Required action: Print each record below exactly as it appears.

Data supplied:
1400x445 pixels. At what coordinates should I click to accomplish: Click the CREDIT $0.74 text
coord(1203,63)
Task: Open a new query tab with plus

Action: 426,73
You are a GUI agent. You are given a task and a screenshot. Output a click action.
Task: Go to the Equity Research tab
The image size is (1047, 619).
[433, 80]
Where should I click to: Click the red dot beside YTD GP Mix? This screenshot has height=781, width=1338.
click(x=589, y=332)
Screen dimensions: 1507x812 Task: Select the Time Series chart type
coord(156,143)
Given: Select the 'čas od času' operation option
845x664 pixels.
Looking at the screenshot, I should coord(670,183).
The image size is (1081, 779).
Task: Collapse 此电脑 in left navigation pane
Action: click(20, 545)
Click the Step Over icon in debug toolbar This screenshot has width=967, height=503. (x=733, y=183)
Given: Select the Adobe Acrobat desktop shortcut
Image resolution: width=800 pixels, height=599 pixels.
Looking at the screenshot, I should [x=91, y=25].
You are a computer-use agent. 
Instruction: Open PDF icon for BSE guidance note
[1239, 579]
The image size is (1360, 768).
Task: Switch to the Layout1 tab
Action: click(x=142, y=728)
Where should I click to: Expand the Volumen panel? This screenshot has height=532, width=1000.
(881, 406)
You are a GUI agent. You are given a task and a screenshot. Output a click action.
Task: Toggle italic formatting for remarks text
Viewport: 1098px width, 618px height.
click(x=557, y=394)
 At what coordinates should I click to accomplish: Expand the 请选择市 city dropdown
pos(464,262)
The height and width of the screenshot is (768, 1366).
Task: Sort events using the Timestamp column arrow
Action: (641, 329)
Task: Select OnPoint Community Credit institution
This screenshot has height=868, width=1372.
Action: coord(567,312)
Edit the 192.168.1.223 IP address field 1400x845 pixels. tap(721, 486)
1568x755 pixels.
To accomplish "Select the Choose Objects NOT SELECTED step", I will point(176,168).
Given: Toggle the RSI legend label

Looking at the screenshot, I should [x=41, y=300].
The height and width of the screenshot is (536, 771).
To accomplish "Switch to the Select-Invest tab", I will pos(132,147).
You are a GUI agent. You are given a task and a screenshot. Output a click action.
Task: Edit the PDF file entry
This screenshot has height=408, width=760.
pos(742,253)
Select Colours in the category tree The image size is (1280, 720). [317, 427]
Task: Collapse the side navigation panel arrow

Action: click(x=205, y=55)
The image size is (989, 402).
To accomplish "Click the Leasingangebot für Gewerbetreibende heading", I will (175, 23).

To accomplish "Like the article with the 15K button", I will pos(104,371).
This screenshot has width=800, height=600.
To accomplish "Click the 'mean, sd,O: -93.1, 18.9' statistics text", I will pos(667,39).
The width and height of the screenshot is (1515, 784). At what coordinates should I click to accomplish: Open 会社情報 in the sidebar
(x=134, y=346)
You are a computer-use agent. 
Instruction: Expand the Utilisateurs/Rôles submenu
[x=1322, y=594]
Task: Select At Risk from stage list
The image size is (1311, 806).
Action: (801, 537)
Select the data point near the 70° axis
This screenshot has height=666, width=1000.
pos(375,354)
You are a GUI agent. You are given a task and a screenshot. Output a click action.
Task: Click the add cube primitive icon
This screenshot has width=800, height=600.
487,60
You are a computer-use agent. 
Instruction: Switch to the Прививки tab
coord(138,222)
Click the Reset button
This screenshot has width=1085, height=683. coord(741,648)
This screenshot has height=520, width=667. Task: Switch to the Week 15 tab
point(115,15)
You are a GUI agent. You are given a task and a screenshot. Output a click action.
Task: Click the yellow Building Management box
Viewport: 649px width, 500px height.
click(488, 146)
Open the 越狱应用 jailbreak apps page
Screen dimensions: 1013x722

Task response:
1400x445 pixels. At what coordinates should I click to accomplish: Click the CREDIT $0.74 text
coord(1203,63)
Task: Open a new query tab with plus

Action: 426,73
You are a GUI agent. You are given a task and a screenshot. Output a click action.
Task: Go to the Equity Research tab
The image size is (1047, 619).
[433, 80]
Where should I click to: Click the red dot beside YTD GP Mix? This screenshot has height=781, width=1338.
click(x=589, y=332)
Screen dimensions: 1507x812 Task: Select the Time Series chart type
coord(156,143)
Given: Select the 'čas od času' operation option
845x664 pixels.
Looking at the screenshot, I should coord(670,183).
The image size is (1081, 779).
Task: Collapse 此电脑 in left navigation pane
Action: click(20, 545)
Click the Step Over icon in debug toolbar This screenshot has width=967, height=503. (x=733, y=183)
Given: Select the Adobe Acrobat desktop shortcut
Image resolution: width=800 pixels, height=599 pixels.
Looking at the screenshot, I should [x=91, y=25].
You are a computer-use agent. 
Instruction: Open PDF icon for BSE guidance note
[1239, 579]
The image size is (1360, 768).
Task: Switch to the Layout1 tab
Action: click(x=142, y=728)
Where should I click to: Expand the Volumen panel? This screenshot has height=532, width=1000.
(881, 406)
You are a GUI agent. You are given a task and a screenshot. Output a click action.
Task: Toggle italic formatting for remarks text
Viewport: 1098px width, 618px height.
click(x=557, y=394)
 At what coordinates should I click to accomplish: Expand the 请选择市 city dropdown
pos(464,262)
The height and width of the screenshot is (768, 1366).
Task: Sort events using the Timestamp column arrow
Action: (641, 329)
Task: Select OnPoint Community Credit institution
This screenshot has height=868, width=1372.
Action: coord(567,312)
Edit the 192.168.1.223 IP address field 1400x845 pixels. tap(721, 486)
1568x755 pixels.
To accomplish "Select the Choose Objects NOT SELECTED step", I will point(176,168).
Given: Toggle the RSI legend label

Looking at the screenshot, I should [x=41, y=300].
The height and width of the screenshot is (536, 771).
To accomplish "Switch to the Select-Invest tab", I will pos(132,147).
You are a GUI agent. You are given a task and a screenshot. Output a click action.
Task: Edit the PDF file entry
This screenshot has height=408, width=760.
pos(742,253)
Select Colours in the category tree The image size is (1280, 720). [317, 427]
Task: Collapse the side navigation panel arrow

Action: click(x=205, y=55)
The image size is (989, 402).
To accomplish "Click the Leasingangebot für Gewerbetreibende heading", I will (175, 23).

To accomplish "Like the article with the 15K button", I will pos(104,371).
This screenshot has width=800, height=600.
To accomplish "Click the 'mean, sd,O: -93.1, 18.9' statistics text", I will pos(667,39).
The width and height of the screenshot is (1515, 784). At what coordinates should I click to accomplish: Open 会社情報 in the sidebar
(x=134, y=346)
You are a computer-use agent. 
Instruction: Expand the Utilisateurs/Rôles submenu
[x=1322, y=594]
Task: Select At Risk from stage list
The image size is (1311, 806).
Action: (801, 537)
Select the data point near the 70° axis
This screenshot has height=666, width=1000.
pos(375,354)
You are a GUI agent. You are given a task and a screenshot. Output a click action.
Task: Click the add cube primitive icon
This screenshot has width=800, height=600.
487,60
You are a computer-use agent. 
Instruction: Switch to the Прививки tab
coord(138,222)
Click the Reset button
This screenshot has width=1085, height=683. coord(741,648)
This screenshot has height=520, width=667. Task: Switch to the Week 15 tab
point(115,15)
You are a GUI agent. You are given a task and a screenshot. Output a click action.
Task: Click the yellow Building Management box
Viewport: 649px width, 500px height.
click(488, 146)
Open the 越狱应用 jailbreak apps page
Screen dimensions: 1013x722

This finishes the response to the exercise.